Personal information
- Full name: Rubens de Morais Salles
- Date of birth: 14 October 1891
- Place of birth: São Manuel, Brazil
- Date of death: 21 July 1934 (aged 42)
- Place of death: São Paulo, Brazil
- Position: Midfielder

Senior career*
- Years: Team / Apps / (Gls)
- 1906–1921: Paulistano

International career
- 1914: Brazil / 1 / (1)

Managerial career
- 1914: Brazil
- 1930: São Paulo
- 1931–1932: São Paulo

= Rubens Salles =

Argentine footballer (1891–1945)

Rubens Salles (14 October 1891 – 21 July 1934) was a Brazilian football player and manager, who played as a midfielder.

==Playing career==
Rubens Salles began his career at CA Paulistano in 1906. He became one of the club's biggest names in the 1910s, alongside Arthur Friedenreich. He won the state championship on six occasions, being one of the top scorers in the 1910 edition. He stood out for his goals from outside the box, in addition to long-distance ball passes.

==International career==
Rubens Salles played in four matches for the Brazil national team: the first in history, against Exeter City, 21 July 1914, and against Argentine clubs Columbian FC and Sportivo Barracas.

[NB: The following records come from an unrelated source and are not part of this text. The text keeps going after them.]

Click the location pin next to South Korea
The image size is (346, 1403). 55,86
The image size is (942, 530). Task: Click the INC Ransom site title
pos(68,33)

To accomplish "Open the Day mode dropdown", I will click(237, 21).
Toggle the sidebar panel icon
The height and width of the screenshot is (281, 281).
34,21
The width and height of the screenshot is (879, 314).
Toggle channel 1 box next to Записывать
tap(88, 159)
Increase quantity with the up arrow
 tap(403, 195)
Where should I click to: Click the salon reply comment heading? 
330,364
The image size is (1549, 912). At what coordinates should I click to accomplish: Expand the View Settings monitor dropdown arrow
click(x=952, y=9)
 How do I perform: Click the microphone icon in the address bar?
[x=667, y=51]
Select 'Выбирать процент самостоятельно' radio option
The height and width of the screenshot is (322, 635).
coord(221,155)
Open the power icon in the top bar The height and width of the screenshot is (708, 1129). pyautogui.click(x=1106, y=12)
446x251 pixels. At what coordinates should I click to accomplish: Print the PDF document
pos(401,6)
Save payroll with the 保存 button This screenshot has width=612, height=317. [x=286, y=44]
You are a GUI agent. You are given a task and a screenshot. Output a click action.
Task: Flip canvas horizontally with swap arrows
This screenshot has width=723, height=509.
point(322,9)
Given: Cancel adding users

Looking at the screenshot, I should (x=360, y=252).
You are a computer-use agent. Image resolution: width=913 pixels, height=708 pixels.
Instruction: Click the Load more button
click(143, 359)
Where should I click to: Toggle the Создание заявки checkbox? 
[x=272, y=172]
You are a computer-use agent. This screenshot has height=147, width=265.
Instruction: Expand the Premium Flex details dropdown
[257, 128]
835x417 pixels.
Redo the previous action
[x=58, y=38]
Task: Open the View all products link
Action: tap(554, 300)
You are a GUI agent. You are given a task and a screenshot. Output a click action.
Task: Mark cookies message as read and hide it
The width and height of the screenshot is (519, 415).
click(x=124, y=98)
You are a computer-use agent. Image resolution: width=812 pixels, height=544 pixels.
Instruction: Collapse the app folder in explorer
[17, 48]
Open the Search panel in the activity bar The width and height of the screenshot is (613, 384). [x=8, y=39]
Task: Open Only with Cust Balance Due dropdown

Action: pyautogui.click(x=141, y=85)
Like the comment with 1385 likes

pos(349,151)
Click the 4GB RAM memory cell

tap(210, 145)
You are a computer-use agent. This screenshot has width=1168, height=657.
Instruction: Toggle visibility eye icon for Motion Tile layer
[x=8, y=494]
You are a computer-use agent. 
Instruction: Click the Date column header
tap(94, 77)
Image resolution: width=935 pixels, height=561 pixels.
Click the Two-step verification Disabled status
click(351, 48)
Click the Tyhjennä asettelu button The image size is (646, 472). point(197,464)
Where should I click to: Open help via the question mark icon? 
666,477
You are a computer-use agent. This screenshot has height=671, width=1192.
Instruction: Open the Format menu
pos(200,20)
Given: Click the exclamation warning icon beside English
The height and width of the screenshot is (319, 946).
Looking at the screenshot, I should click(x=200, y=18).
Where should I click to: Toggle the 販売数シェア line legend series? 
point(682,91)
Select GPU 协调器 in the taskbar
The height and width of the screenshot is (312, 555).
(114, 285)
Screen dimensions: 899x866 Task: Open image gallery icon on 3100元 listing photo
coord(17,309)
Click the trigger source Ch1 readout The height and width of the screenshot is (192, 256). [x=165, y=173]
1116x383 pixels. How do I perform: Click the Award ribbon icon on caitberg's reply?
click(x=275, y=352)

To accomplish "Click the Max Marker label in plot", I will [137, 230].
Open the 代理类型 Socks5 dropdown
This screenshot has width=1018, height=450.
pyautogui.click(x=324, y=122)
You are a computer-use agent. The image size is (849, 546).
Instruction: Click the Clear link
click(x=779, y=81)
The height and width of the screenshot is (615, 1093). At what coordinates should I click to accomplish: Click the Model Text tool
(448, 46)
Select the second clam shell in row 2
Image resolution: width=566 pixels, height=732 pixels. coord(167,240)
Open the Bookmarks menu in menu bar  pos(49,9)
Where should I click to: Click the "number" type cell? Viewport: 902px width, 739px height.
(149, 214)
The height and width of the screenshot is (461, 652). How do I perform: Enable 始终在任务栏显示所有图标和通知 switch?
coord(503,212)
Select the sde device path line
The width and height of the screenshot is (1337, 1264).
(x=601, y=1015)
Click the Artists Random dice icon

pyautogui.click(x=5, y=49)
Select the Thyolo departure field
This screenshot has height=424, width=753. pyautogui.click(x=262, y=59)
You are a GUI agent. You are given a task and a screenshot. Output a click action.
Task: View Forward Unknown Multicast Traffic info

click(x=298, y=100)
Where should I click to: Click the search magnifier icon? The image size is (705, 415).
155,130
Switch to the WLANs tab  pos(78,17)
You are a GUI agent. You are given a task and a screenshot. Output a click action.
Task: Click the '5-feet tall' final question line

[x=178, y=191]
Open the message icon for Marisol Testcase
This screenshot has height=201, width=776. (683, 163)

On 27 September 1914 Salles scored the first official goal of Brazil, against Argentina.

==Managerial career==
Rubens Salles was the first coach in the history of São Paulo FC, having led the club in 1930 and 1931, when he won the club's first state title.

==Personal life and death==
Rubens was brother of Fernão Salles, one of the conflagrants of Constitutionalist Revolution.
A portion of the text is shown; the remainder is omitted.